Viajo por Andalucía y una lectora veterana me recuerda artículos que yo publicaba en la edición regional de este periódico hace más de 20 años, cuando la dirigía Soledad Gallego-Díaz. En esa época los socialistas llevaban gobernando en España y en Andalucía más de 10 años (en Andalucía eso no ha cambiado). Yo solía escribir aquellas columnas en un estado de estupor que con frecuencia se convertía en abierta indignación. Me causaba estupor y me provocaba cada vez más indignación que las tradiciones más decrépitas del folclorismo y el oscurantismo, en vez de disiparse poco a poco, cobraran más fuerza que nunca convertidas ahora en rasgos obligatorios de una identidad andaluza inventada a toda prisa, e impuesta por la televisión oficial con un gasto de dinero público que se escatimaba para tareas de verdad necesarias, como la dignidad de la enseñanza pública. Me parecía inaceptable que por beatería, conformismo o cinismo electoral las autoridades democráticas desfilaran en las procesiones de Semana Santa con la misma reverencia con que lo habían hecho los mandamases franquistas. Mi lectora se acuerda de un artículo que publiqué en 1996, Andalucía obligatoria. Lo escribí al enterarme de que entre los cursos de capacitación del profesorado que programaba la Consejería de Educación de la Junta había uno consagrado al “espíritu rociero”. Nunca he escrito nada que provocara reacciones más agresivas. Eran tiempos anteriores a las redes sociales, pero ya abundaban las unanimidades ultrajadas: el periódico publicó una carta furiosa firmada contra mí por sesenta y tantos usuarios de los cursos de espíritu rociero, entre ellos un obispo.
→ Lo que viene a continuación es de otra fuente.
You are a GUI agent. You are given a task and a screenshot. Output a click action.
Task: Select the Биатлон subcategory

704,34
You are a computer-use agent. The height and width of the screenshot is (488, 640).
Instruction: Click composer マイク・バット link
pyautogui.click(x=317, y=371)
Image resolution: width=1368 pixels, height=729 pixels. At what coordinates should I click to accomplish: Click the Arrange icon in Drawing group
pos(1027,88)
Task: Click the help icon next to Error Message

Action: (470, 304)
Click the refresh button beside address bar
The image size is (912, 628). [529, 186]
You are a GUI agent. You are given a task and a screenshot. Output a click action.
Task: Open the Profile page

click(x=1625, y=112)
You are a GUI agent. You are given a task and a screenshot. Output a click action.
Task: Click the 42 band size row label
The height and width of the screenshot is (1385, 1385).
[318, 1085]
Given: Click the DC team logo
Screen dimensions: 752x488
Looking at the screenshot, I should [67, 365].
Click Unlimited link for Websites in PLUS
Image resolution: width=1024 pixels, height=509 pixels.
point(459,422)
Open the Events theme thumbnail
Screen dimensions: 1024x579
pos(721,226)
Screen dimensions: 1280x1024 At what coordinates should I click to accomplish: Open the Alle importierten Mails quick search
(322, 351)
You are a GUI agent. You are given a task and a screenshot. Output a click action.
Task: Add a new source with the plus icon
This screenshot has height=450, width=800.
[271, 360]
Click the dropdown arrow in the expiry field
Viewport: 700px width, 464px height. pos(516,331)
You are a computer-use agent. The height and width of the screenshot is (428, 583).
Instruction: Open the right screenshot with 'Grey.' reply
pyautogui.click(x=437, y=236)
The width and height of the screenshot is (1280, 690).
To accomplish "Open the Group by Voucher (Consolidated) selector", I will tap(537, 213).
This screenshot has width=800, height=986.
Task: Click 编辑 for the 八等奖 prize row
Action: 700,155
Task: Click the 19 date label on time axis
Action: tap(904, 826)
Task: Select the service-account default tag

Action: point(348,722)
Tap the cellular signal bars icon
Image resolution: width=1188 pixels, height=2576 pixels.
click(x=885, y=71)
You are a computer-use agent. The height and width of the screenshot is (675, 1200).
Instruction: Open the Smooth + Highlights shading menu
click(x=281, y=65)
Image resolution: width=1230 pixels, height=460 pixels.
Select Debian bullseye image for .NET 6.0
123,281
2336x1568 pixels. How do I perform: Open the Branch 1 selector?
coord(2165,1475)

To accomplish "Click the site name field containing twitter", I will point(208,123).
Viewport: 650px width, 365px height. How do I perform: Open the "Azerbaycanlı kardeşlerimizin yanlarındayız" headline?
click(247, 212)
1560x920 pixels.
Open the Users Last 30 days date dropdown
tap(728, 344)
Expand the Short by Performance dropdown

Han pasado 21 años desde entonces. Hay cosas que uno escribe y que aspira a que puedan durar, en la medida incierta en que duran las cosas humanas. Hay otras que preferiría que se quedaran obsoletas, que sirvieran si acaso para atestiguar rebeldías que lograron sus objetivos, causas dignas que ya no es preciso seguir defendiendo. Viajando por Andalucía y escuchando a personas razonables que me dicen en privado lo que ya no se atreven a decir en público y ni siquiera en voz muy alta, me doy cuenta de que lo más triste de todo no es que un artículo escrito hace más de 20 años siga teniendo actualidad: es que las cosas, en Andalucía y en cualquier otro sitio de España, probablemente han ido a peor. Lo que hace 20 años fueron unas cuantas cartas al director y algunos anónimos enviados por correo sería ahora un acoso asfixiante en las redes sociales. En 40 años de democracia no ha arraigado ninguna de las tradiciones democráticas que hubieran debido sembrarse desde del principio. Para lo que ha servido el paso del tiempo ha sido para fortalecer prejuicios, no para suavizarlos o borrarlos. En vez del pensamiento crítico, que por naturaleza es individual y tiende a la disidencia, se han fomentado las adhesiones irracionales a lo unánime. Cuanta menos historia se enseña y mayor es la ignorancia del pasado inmediato, más fuerza tienen los orgullos identitarios: cuanto más sagrada es una tradición, más innecesario y hasta peligroso se vuelve el conocimiento verdadero. Sociedades clientelares y estancadas que necesitarían el flujo vivificador de la crítica y el debate abierto se sumen en una conformidad paralizadora, muy adecuada para el mantenimiento de privilegios sociales y hegemonías políticas, en un miedo al arcaico “qué dirán” que es tan dañino para la conciencia como para el despliegue provechoso de las capacidades y las iniciativas que favorecen la prosperidad. No callar es más arriesgado ahora que en 1996, pero es igual de necesario; aunque uno sospeche que, visto lo visto, también es superfluo.